## What is required
Return every line of the data exactly as it appears.

## Dataset content
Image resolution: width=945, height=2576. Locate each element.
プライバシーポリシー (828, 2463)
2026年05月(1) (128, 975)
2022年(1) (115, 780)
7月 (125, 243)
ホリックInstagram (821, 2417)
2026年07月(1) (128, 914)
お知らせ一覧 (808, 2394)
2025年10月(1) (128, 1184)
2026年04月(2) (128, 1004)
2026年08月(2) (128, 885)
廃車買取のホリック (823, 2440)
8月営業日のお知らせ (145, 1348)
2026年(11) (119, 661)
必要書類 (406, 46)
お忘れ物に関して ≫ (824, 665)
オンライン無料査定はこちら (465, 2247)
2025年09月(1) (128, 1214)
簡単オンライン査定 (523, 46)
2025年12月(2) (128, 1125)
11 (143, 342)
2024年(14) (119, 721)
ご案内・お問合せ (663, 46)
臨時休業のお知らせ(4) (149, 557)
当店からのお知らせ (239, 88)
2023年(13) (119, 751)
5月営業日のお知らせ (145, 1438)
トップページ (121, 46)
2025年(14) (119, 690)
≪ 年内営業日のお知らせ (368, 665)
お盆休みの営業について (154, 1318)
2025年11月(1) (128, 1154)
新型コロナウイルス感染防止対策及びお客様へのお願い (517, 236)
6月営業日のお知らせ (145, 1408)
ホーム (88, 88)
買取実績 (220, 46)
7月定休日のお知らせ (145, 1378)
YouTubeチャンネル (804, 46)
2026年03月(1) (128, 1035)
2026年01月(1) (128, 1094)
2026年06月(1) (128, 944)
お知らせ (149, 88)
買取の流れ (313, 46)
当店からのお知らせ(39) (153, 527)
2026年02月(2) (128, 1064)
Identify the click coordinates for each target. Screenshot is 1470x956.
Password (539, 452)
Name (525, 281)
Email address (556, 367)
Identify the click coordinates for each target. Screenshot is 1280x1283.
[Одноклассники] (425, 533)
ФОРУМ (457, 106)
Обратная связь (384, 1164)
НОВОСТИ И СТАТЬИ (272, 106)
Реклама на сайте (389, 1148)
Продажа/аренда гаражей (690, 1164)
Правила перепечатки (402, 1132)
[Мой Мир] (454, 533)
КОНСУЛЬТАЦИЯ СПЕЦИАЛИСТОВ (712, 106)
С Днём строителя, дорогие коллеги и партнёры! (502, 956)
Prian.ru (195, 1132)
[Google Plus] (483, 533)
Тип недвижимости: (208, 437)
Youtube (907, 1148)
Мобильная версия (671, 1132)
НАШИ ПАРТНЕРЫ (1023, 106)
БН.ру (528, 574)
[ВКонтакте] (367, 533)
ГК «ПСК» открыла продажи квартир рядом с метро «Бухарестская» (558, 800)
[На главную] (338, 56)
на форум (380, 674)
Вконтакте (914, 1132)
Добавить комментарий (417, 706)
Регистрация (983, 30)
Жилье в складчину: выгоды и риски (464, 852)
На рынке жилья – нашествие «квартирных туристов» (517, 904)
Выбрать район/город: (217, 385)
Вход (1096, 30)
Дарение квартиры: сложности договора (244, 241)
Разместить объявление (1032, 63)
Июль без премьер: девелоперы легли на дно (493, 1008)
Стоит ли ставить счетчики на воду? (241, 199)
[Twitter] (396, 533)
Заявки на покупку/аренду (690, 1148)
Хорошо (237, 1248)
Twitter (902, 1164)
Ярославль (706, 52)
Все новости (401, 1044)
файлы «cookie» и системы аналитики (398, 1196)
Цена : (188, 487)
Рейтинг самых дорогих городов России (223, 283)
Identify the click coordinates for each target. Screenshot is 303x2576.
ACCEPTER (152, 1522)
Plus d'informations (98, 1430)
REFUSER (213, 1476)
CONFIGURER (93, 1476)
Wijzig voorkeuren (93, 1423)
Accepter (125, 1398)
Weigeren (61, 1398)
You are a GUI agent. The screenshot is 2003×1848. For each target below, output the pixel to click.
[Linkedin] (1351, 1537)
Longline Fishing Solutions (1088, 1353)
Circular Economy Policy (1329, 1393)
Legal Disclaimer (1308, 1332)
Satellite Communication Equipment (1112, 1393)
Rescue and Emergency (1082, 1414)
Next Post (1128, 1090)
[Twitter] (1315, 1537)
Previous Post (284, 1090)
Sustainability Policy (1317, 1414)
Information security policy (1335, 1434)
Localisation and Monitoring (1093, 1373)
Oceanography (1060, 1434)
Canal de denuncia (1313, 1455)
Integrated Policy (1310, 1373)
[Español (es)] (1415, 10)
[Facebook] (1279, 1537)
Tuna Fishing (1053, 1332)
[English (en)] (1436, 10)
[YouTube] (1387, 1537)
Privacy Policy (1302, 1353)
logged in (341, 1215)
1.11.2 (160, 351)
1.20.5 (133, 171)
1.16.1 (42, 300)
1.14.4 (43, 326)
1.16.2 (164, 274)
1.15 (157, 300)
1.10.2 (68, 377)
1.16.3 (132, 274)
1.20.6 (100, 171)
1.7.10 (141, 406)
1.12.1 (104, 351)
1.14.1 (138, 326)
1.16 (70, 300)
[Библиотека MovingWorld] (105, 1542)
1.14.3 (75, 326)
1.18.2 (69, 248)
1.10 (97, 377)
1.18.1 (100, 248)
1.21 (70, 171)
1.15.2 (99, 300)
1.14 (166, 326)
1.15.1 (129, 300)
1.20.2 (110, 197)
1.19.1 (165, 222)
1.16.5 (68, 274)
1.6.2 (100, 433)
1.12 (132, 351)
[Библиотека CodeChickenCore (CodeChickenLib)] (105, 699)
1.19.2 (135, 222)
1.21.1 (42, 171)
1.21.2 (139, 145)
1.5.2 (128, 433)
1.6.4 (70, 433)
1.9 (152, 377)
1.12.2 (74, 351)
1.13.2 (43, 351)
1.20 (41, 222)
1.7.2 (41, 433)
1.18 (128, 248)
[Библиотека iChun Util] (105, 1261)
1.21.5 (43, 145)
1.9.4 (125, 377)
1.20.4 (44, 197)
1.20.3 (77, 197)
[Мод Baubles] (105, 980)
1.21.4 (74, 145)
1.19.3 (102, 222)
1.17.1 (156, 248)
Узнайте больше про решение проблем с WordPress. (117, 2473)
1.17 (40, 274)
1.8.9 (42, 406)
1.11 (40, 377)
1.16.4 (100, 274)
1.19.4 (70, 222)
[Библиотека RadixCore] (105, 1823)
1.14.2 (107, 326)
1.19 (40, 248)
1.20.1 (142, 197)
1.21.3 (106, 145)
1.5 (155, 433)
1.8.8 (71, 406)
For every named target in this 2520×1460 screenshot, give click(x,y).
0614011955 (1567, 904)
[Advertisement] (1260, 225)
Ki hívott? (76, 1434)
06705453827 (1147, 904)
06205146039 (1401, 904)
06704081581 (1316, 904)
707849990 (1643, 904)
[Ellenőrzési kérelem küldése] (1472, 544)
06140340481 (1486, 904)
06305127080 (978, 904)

## Result
Image resolution: width=945, height=2576. Locate each element.
プライバシーポリシー (828, 2463)
2026年05月(1) (128, 975)
2022年(1) (115, 780)
7月 (125, 243)
ホリックInstagram (821, 2417)
2026年07月(1) (128, 914)
お知らせ一覧 (808, 2394)
2025年10月(1) (128, 1184)
2026年04月(2) (128, 1004)
2026年08月(2) (128, 885)
廃車買取のホリック (823, 2440)
8月営業日のお知らせ (145, 1348)
2026年(11) (119, 661)
必要書類 (406, 46)
お忘れ物に関して ≫ (824, 665)
オンライン無料査定はこちら (465, 2247)
2025年09月(1) (128, 1214)
簡単オンライン査定 (523, 46)
2025年12月(2) (128, 1125)
11 (143, 342)
2024年(14) (119, 721)
ご案内・お問合せ (663, 46)
臨時休業のお知らせ(4) (149, 557)
当店からのお知らせ (239, 88)
2023年(13) (119, 751)
5月営業日のお知らせ (145, 1438)
トップページ (121, 46)
2025年(14) (119, 690)
≪ 年内営業日のお知らせ (368, 665)
お盆休みの営業について (154, 1318)
2025年11月(1) (128, 1154)
新型コロナウイルス感染防止対策及びお客様へのお願い (517, 236)
6月営業日のお知らせ (145, 1408)
ホーム (88, 88)
買取実績 (220, 46)
7月定休日のお知らせ (145, 1378)
YouTubeチャンネル (804, 46)
2026年03月(1) (128, 1035)
2026年01月(1) (128, 1094)
2026年06月(1) (128, 944)
お知らせ (149, 88)
買取の流れ (313, 46)
当店からのお知らせ(39) (153, 527)
2026年02月(2) (128, 1064)
Identify the click coordinates for each target. Screenshot is 1470x956.
Password (539, 452)
Name (525, 281)
Email address (556, 367)
Identify the click coordinates for each target. Screenshot is 1280x1283.
[Одноклассники] (425, 533)
ФОРУМ (457, 106)
Обратная связь (384, 1164)
НОВОСТИ И СТАТЬИ (272, 106)
Реклама на сайте (389, 1148)
Продажа/аренда гаражей (690, 1164)
Правила перепечатки (402, 1132)
[Мой Мир] (454, 533)
КОНСУЛЬТАЦИЯ СПЕЦИАЛИСТОВ (712, 106)
С Днём строителя, дорогие коллеги и партнёры! (502, 956)
Prian.ru (195, 1132)
[Google Plus] (483, 533)
Тип недвижимости: (208, 437)
Youtube (907, 1148)
Мобильная версия (671, 1132)
НАШИ ПАРТНЕРЫ (1023, 106)
БН.ру (528, 574)
[ВКонтакте] (367, 533)
ГК «ПСК» открыла продажи квартир рядом с метро «Бухарестская» (558, 800)
[На главную] (338, 56)
на форум (380, 674)
Вконтакте (914, 1132)
Добавить комментарий (417, 706)
Регистрация (983, 30)
Жилье в складчину: выгоды и риски (464, 852)
На рынке жилья – нашествие «квартирных туристов» (517, 904)
Выбрать район/город: (217, 385)
Вход (1096, 30)
Дарение квартиры: сложности договора (244, 241)
Разместить объявление (1032, 63)
Июль без премьер: девелоперы легли на дно (493, 1008)
Стоит ли ставить счетчики на воду? (241, 199)
[Twitter] (396, 533)
Заявки на покупку/аренду (690, 1148)
Хорошо (237, 1248)
Twitter (902, 1164)
Ярославль (706, 52)
Все новости (401, 1044)
файлы «cookie» и системы аналитики (398, 1196)
Цена : (188, 487)
Рейтинг самых дорогих городов России (223, 283)
Identify the click coordinates for each target. Screenshot is 303x2576.
ACCEPTER (152, 1522)
Plus d'informations (98, 1430)
REFUSER (213, 1476)
CONFIGURER (93, 1476)
Wijzig voorkeuren (93, 1423)
Accepter (125, 1398)
Weigeren (61, 1398)
You are a GUI agent. The screenshot is 2003×1848. For each target below, output the pixel to click.
[Linkedin] (1351, 1537)
Longline Fishing Solutions (1088, 1353)
Circular Economy Policy (1329, 1393)
Legal Disclaimer (1308, 1332)
Satellite Communication Equipment (1112, 1393)
Rescue and Emergency (1082, 1414)
Next Post (1128, 1090)
[Twitter] (1315, 1537)
Previous Post (284, 1090)
Sustainability Policy (1317, 1414)
Information security policy (1335, 1434)
Localisation and Monitoring (1093, 1373)
Oceanography (1060, 1434)
Canal de denuncia (1313, 1455)
Integrated Policy (1310, 1373)
[Español (es)] (1415, 10)
[Facebook] (1279, 1537)
Tuna Fishing (1053, 1332)
[English (en)] (1436, 10)
[YouTube] (1387, 1537)
Privacy Policy (1302, 1353)
logged in (341, 1215)
1.11.2 (160, 351)
1.20.5 (133, 171)
1.16.1 (42, 300)
1.14.4 (43, 326)
1.16.2 (164, 274)
1.15 (157, 300)
1.10.2 (68, 377)
1.16.3 (132, 274)
1.20.6 (100, 171)
1.7.10 (141, 406)
1.12.1 (104, 351)
1.14.1 (138, 326)
1.16 (70, 300)
[Библиотека MovingWorld] (105, 1542)
1.14.3 (75, 326)
1.18.2 (69, 248)
1.10 (97, 377)
1.18.1 (100, 248)
1.21 (70, 171)
1.15.2 (99, 300)
1.14 (166, 326)
1.15.1 (129, 300)
1.20.2 (110, 197)
1.19.1 (165, 222)
1.16.5 (68, 274)
1.6.2 (100, 433)
1.12 (132, 351)
[Библиотека CodeChickenCore (CodeChickenLib)] (105, 699)
1.19.2 (135, 222)
1.21.1 (42, 171)
1.21.2 (139, 145)
1.5.2 (128, 433)
1.6.4 (70, 433)
1.9 (152, 377)
1.12.2 (74, 351)
1.13.2 (43, 351)
1.20 (41, 222)
1.7.2 (41, 433)
1.18 (128, 248)
[Библиотека iChun Util] (105, 1261)
1.21.5 (43, 145)
1.9.4 (125, 377)
1.20.4 (44, 197)
1.20.3 (77, 197)
[Мод Baubles] (105, 980)
1.21.4 (74, 145)
1.19.3 (102, 222)
1.17.1 (156, 248)
Узнайте больше про решение проблем с WordPress. (117, 2473)
1.17 (40, 274)
1.8.9 (42, 406)
1.11 (40, 377)
1.16.4 (100, 274)
1.19.4 (70, 222)
[Библиотека RadixCore] (105, 1823)
1.14.2 (107, 326)
1.19 (40, 248)
1.20.1 (142, 197)
1.21.3 (106, 145)
1.5 (155, 433)
1.8.8 (71, 406)
For every named target in this 2520×1460 screenshot, give click(x,y).
0614011955 (1567, 904)
[Advertisement] (1260, 225)
Ki hívott? (76, 1434)
06705453827 (1147, 904)
06205146039 (1401, 904)
06704081581 (1316, 904)
707849990 (1643, 904)
[Ellenőrzési kérelem küldése] (1472, 544)
06140340481 (1486, 904)
06305127080 (978, 904)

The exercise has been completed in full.